The ICC is an intergovernmental organization and international tribunal that is intended to complement existing national judicial systems, having jurisdiction to prosecute individuals for the international crimes of genocide, crimes against humanity and war crimes. It was set up by the Rome Statute, a multilateral treaty entered into force in 2002, year in which the ICC was formally established and started its work. The ICC sits in The Hague (The Netherlands) and currently 123 States ratified the Rome statute, and are therefore members of the ICC.
President Omar Hassan al-Bashir and the international crimes
Omar Hassan al-Bashir is the President of Sudan and the head of the National Congress Party. He came to power in 1989 with a military coup that ousted the democratically elected government. Since then, he has been elected three times as President in elections that have been under scrutiny for corruption. During his presidency he dramatically and drastically violated fundamentals human rights such as freedom of expression and freedom of association. He carried out imprisonments, purges and executions against his alleged opponents and he had a central role in the civil war, implementing a campaign of murder, extermination, forcible transfer, torture and rape against the three main African ethnic groups of Darfur (the tribes Fur, Masalit and Zaghawa), including attacks directed to civilians.
What is the current situation?
The decision of ICC to prosecute President Omar Hassan al-Bashir has been strongly opposed by the African Union, the League of Arab States, the Non-Aligned Movement and the governments of Russia and China.
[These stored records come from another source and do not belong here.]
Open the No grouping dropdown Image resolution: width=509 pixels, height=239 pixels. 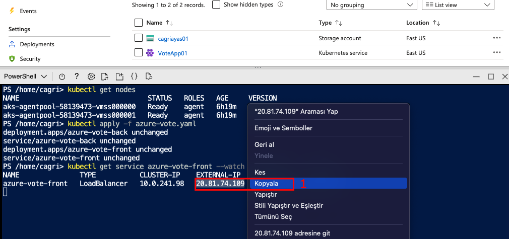[371, 5]
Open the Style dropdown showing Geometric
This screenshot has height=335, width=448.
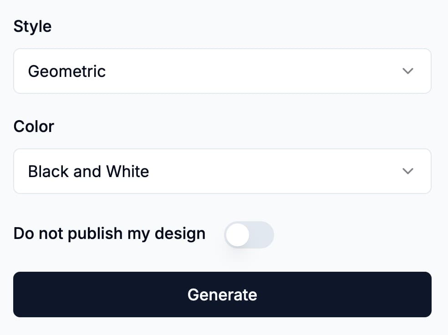click(x=222, y=71)
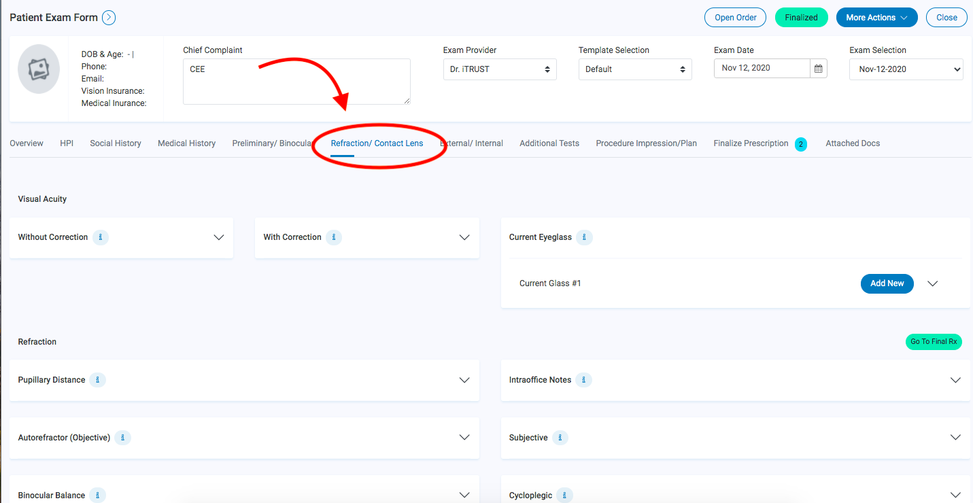The height and width of the screenshot is (503, 973).
Task: Click the info icon beside Pupillary Distance
Action: tap(97, 380)
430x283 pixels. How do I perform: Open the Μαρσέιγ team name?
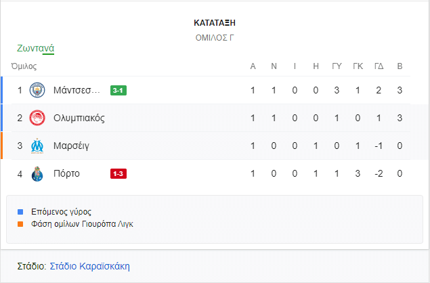click(71, 146)
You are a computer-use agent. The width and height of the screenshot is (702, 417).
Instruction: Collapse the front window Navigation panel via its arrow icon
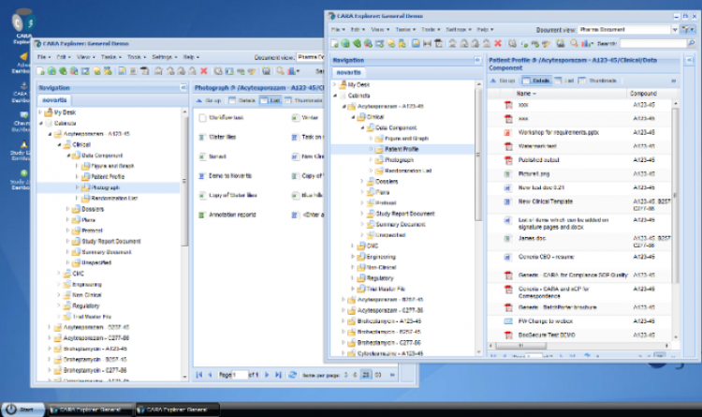point(476,59)
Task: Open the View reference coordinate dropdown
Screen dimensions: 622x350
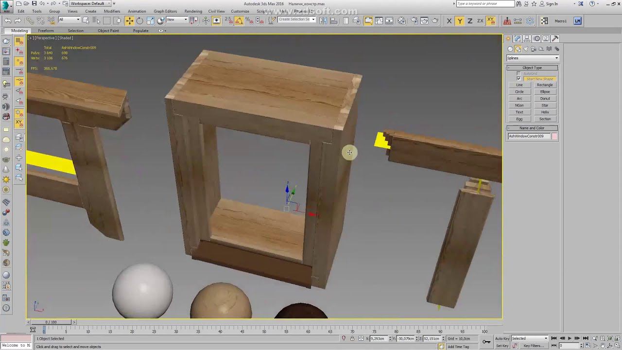Action: [x=177, y=20]
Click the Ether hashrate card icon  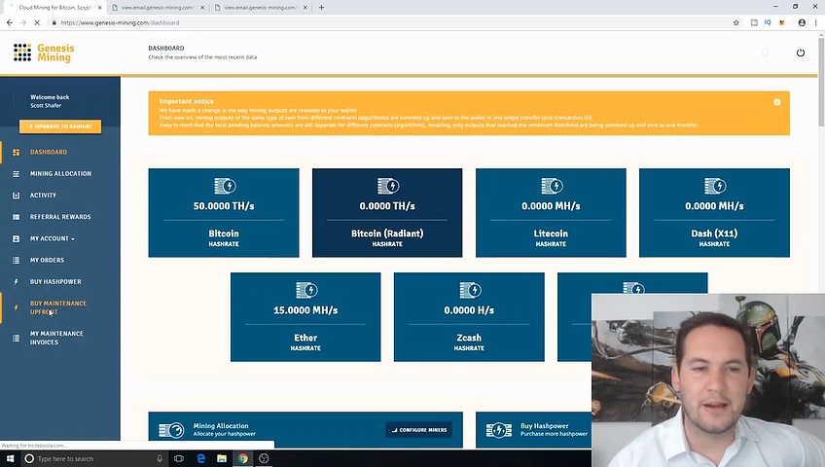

However, after the first arrest warrant of 2009, the ICC in 2010 issued a new arrest warrant on additional counts. The main problem is that Sudan is not a member State of the Rome Statute. Therefore, it does not recognize the ICC and its jurisdiction, as the Sudanese government pointed out after receiving the second warrant. President Omar Hassan al-Bashir is still governing without ever having faced his charges in front of the ICC.
Giulia Rettagliati is an LLM candidate at Berkeley Law. She is a student contributor for Travaux.